Lo scorso anno abbiamo parlato parecchio di questa formazione britannica, ascesa al rango di cult-band nell’underground doom. Siccome però la sua storia è particolare, con un certo grado di confusione, ritengo sia meglio ricapitolare la situazione.
I
Pagan Altar sono stati formati nel lontano 1976 da Alan e Terry Jones, rispettivamente chitarrista e vocalist del gruppo. Si tratta di uno dei pochi nomi, in ambito NWOBHM, ad aver puntato sul doom di matrice Sabbathiana, unendo un sound molto heavy a tematiche occulte e misteriche. Purtroppo all’epoca riuscirono a realizzare soltanto una cassetta demo ( le cassettine a nastro, sembra preistoria! Eppure qualcuno c’era già, purtroppo…nda.) venduta direttamente ai concerti, ed in seguito uscì qualche rarissimo bootleg in vinile.
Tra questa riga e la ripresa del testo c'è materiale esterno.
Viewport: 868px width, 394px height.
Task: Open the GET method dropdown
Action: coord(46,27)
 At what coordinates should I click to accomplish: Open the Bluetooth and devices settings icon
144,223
Il vero album d’esordio è invece stato pubblicato nel 1998, con titolo “Volume 1”, dalla Oracle Records. Ma il gruppo non era più attivo da tempo. Nel 2004 c’è stata la reunion ed il secondo full-lenght “Lord of hypocrisy”, che sfruttava materiale inedito composto negli anni ’80. Due anni dopo è la volta di “Mythical & magical”, ristampato ora dalla succitata etichetta, che ottiene grande riscontro tra gli appassionati del genere.
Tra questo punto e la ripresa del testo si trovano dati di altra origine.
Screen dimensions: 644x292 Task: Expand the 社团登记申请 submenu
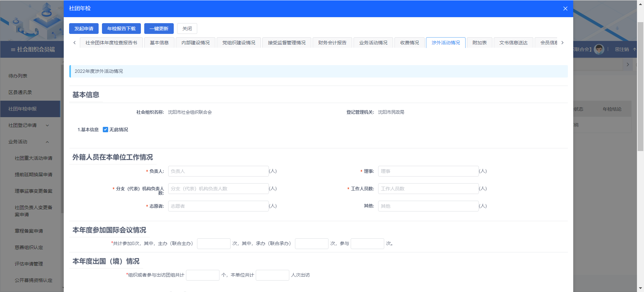tap(47, 125)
Nel 2008 i Pagan Altar sono co-headliner con i Cloven Hoof al “Metal Brew” festival, mentre lo scorso anno escono le versioni rimasterizzate dei lavori “The time lord” e “Judgement of the dead”. Viene anche registrato un nuovo disco, “Never quite dead”, che sarà disponibile tra poco.
Questo è quanto.
Riguardo al presente album, possiamo dire che rappresenta l’apice compositivo dei doomsters inglesi. Un’ora di scintillante heavy metal ottantiano, pieno di affascinanti atmosfere brumose ed ossianiche, con un tocco di magìa popolare albionica in sottofondo. Ciascun brano verte su una specifica figura della tradizione britannica leggendaria e rurale, dalla banshee ai druidi, dalle streghe all’incantatore, ecc, con quel mood lievemente e piacevolmente retrò che rende speciale questo tipo di formazioni. Sempre sugli scudi i solismi ispirati di Alan Jones e la voce di Terry, non certo un’ugola d’oro, ma perfetta nel contesto. I brani sono corposi e ben equilibrati tra spunti energici e brevi passaggi evocativi, sostenuti dalla solidità ritmica che era caratteristica fondamentale della prima ondata di metal britannico.
In definitiva, altra perla dei Pagan Altar, band che si riprende oggi ciò che le circostanze hanno negato trent’anni fa.